_PASSAGE_
(begin)
The week after my recital, all musicians’ performances everywhere were cancelled until who knows when. I still have an August New York festival in the diary, and various scheduled and rescheduled engagements from September onwards – but it remains to be seen what actually transpires as the months pass. A week after Wigmore Hall, another shock situation: my management, the hugely respected Hazard Chase, announced it was going into liquidation. I suspect it won’t be the only agency facing a somewhat grim future in the current circumstances.

 

“I took the rare opportunity to have a month off from piano playing and have found it truly refreshing for my ‘inner’ ear and sense of touch.”

 

Meantime, unlike many performers preparing videos for the internet, sometimes with chamber music partners thousands of miles away (the wonders of technology!), I took the rare opportunity to have a month off from piano playing and have found it truly refreshing for my ‘inner’ ear and sense of touch. I have now started some occasional practice of pieces I have to learn for concerts next year – and others I just feel like playing through: Mozart’s Sonata in A minor and Chopin’s Cello Sonata, for instance.
(end)
Element and text location data
(begin)
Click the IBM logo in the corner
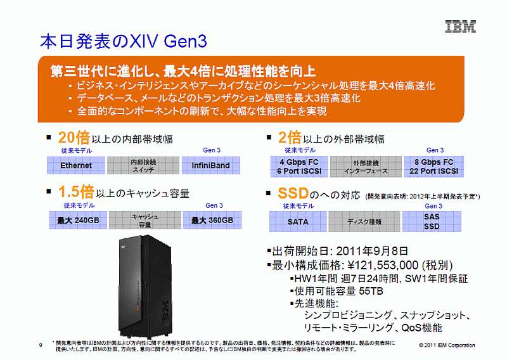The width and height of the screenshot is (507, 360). click(x=461, y=27)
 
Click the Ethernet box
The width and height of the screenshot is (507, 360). click(x=76, y=165)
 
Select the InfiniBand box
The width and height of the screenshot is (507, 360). click(x=211, y=165)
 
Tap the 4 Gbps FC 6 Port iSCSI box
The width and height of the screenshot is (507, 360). click(x=299, y=167)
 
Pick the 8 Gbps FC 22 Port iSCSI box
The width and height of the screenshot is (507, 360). click(x=434, y=167)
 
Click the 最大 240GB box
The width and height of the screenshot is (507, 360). click(x=78, y=221)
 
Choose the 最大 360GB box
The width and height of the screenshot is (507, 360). click(x=212, y=221)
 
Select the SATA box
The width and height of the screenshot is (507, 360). click(x=298, y=222)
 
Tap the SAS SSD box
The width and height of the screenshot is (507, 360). click(x=432, y=222)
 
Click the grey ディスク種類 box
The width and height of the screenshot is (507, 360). click(x=364, y=222)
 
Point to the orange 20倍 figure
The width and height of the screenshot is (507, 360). click(x=74, y=138)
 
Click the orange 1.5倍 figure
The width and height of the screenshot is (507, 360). click(x=76, y=192)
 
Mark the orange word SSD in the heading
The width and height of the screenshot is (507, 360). click(x=293, y=193)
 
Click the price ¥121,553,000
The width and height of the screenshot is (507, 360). click(x=383, y=265)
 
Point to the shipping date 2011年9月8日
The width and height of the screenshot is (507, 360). click(x=372, y=251)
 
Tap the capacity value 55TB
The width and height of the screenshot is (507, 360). click(x=371, y=291)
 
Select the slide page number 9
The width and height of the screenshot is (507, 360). click(x=41, y=345)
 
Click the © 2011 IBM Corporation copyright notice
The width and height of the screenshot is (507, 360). click(x=447, y=345)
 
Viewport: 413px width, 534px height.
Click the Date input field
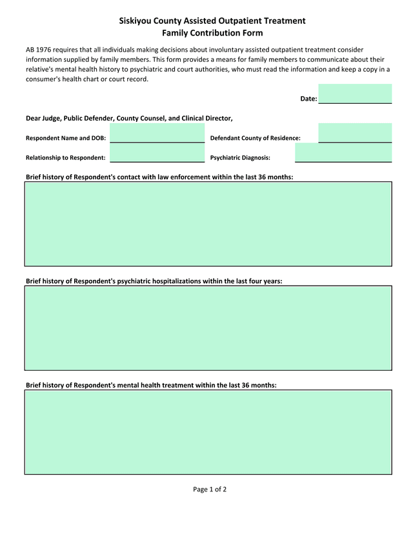(x=355, y=94)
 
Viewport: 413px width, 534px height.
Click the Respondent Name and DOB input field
(x=157, y=134)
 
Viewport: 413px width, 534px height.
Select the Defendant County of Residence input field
(x=355, y=134)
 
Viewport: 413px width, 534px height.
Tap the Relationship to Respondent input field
(x=157, y=153)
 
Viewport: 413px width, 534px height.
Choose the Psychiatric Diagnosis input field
(x=343, y=153)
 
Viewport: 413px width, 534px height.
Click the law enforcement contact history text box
(x=208, y=224)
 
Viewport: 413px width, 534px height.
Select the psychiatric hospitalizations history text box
(x=208, y=328)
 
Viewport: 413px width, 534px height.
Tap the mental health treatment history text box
(x=208, y=432)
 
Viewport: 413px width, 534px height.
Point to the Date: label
(x=308, y=99)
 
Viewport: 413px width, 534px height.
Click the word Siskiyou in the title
(x=137, y=21)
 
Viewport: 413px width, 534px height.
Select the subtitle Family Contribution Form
(x=212, y=33)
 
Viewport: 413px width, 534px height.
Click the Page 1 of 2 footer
(x=210, y=490)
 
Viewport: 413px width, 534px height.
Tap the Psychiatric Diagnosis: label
(x=240, y=158)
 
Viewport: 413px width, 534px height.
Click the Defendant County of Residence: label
(x=256, y=138)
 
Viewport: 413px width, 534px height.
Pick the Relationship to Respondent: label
(x=65, y=158)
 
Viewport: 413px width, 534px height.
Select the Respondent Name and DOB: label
(x=66, y=138)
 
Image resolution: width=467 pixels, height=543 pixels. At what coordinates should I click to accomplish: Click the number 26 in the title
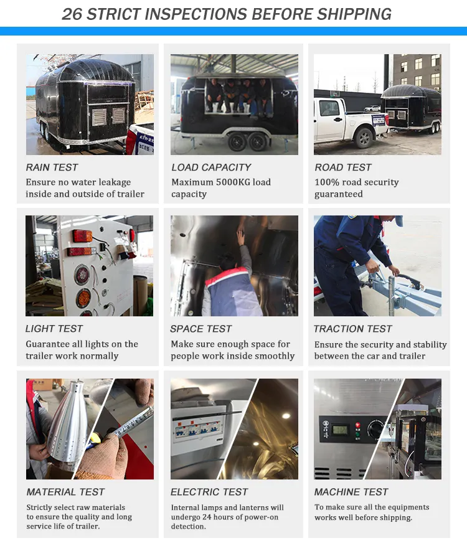coord(72,13)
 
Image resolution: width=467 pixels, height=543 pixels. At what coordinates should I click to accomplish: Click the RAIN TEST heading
coord(52,167)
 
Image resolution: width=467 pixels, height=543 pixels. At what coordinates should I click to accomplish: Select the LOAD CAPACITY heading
coord(211,167)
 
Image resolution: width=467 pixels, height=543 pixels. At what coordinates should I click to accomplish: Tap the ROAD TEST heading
coord(342,167)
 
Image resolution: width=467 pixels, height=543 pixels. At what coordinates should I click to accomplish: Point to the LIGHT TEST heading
coord(54,328)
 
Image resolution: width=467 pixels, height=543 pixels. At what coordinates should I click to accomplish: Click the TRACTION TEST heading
coord(352,328)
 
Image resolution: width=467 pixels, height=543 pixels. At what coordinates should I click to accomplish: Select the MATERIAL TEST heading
coord(65,492)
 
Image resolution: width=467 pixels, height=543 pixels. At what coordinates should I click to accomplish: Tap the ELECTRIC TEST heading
coord(209,492)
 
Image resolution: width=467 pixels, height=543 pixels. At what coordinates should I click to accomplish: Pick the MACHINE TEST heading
coord(351,492)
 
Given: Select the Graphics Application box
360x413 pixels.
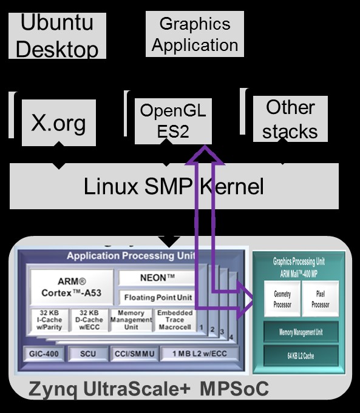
(end)
_EXERCISE TASK A_
Output everything in the passage about the cancelled concerts from "The week after" down to "the current circumstances.".
_EXERCISE TASK B_
Continue the passage about the cancelled concerts, picking up after its final sentence.
These records were taken from a separate source.

_EXERCISE OUTPUT A_
The week after my recital, all musicians’ performances everywhere were cancelled until who knows when. I still have an August New York festival in the diary, and various scheduled and rescheduled engagements from September onwards – but it remains to be seen what actually transpires as the months pass. A week after Wigmore Hall, another shock situation: my management, the hugely respected Hazard Chase, announced it was going into liquidation. I suspect it won’t be the only agency facing a somewhat grim future in the current circumstances.

_EXERCISE OUTPUT B_
 

But what I’ve especially been appreciating is time to read on my garden bench as we enter spring! I’m usually travelling right through this part of the year and find the daily burgeoning of flowers and shrubs and trees quite miraculous. I’ve been reading all sorts, but have particularly enjoyed David Malouf’s essays, A First Place (fun and thought-provoking to have his insights about our mutual home town ‘Brisvegas’). And some unexpected French novels: I’ve always adored Théophile Gautier’s poems in settings by Berlioz, Fauré, Duparc and others, but hadn’t even realised he’d written novels like Mademoiselle de Maupin, with its surprising exploration, during Chopin’s time, of gender fluidity and love. Of course, I’ve been doing Netflix proud with series like Unorthodox (how fabulous is Shira Haas? – that mind-blowing acting and singing) and am loving streamed operas and ballets from The Met, the Royal Opera, a magical Nutcracker from the Bolshoi on Good Friday, and Thursday productions from the National Theatre. Those are interrupted by the weekly 8pm clap that salutes the NHS from doorways throughout London, along with furious waves to neighbours up and down the street, a truly heart-warming and connecting experience!

 

“I trust that whenever we can finally hold the next competition, the vast majority of the selected competitors, jury and other performers will still be available to take part. They’re a stunning bunch who will light up our lives and make the wait so worthwhile…”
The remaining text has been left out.